__What is needed__.
Copy out the full article on biosimilar drug names below, word for word.

__Source passage__.

== == ==

Biosimilar Drug Names Mean a Lot in Terms of Saving Money | Pharmaguy's Insights Into Drug Industry News | Scoop.it
What's in a name? A lot, according to groups battling over whether biosimilar pharmaceutical products should be allowed to use the same nonproprietary name as branded products.


In March, in its first approval of a biosimilar product, the Food and Drug Administration designated the Sandoz product Zarxio with the placeholder nonproprietary name “filgrastim-sndz.” That was a compromise from labeling it simply as filgrastim, the nonproprietary name for the brand-name product, Neupogen, for which it is considered a biosimilar. 

Experts estimated that Zarxio could be sold at a discount of up to 35% of the price of Neupogen, a blockbuster cancer biologic produced by Amgen, which can cost about $3,000 for 10 injection treatments.


Some estimates have projected the biosimilars market in the U.S. will grow to $60 billion by 2020 as the patent protections on a number of biologic medications are set to expire over the next several years.

== == ==

__Dataset section__.
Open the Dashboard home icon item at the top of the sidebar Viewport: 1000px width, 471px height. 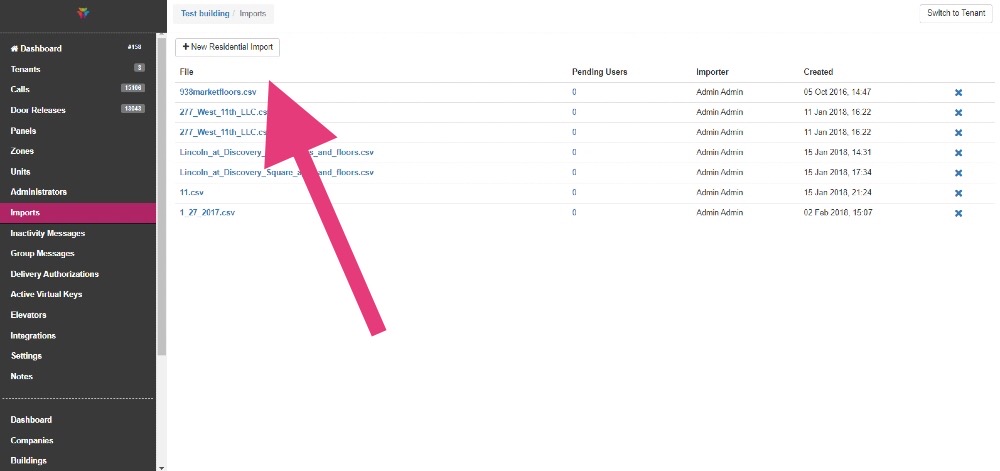[x=36, y=48]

== == ==

__Answer for the task__.
Biosimilar Drug Names Mean a Lot in Terms of Saving Money | Pharmaguy's Insights Into Drug Industry News | Scoop.it
What's in a name? A lot, according to groups battling over whether biosimilar pharmaceutical products should be allowed to use the same nonproprietary name as branded products.


In March, in its first approval of a biosimilar product, the Food and Drug Administration designated the Sandoz product Zarxio with the placeholder nonproprietary name “filgrastim-sndz.” That was a compromise from labeling it simply as filgrastim, the nonproprietary name for the brand-name product, Neupogen, for which it is considered a biosimilar. 

Experts estimated that Zarxio could be sold at a discount of up to 35% of the price of Neupogen, a blockbuster cancer biologic produced by Amgen, which can cost about $3,000 for 10 injection treatments.


Some estimates have projected the biosimilars market in the U.S. will grow to $60 billion by 2020 as the patent protections on a number of biologic medications are set to expire over the next several years.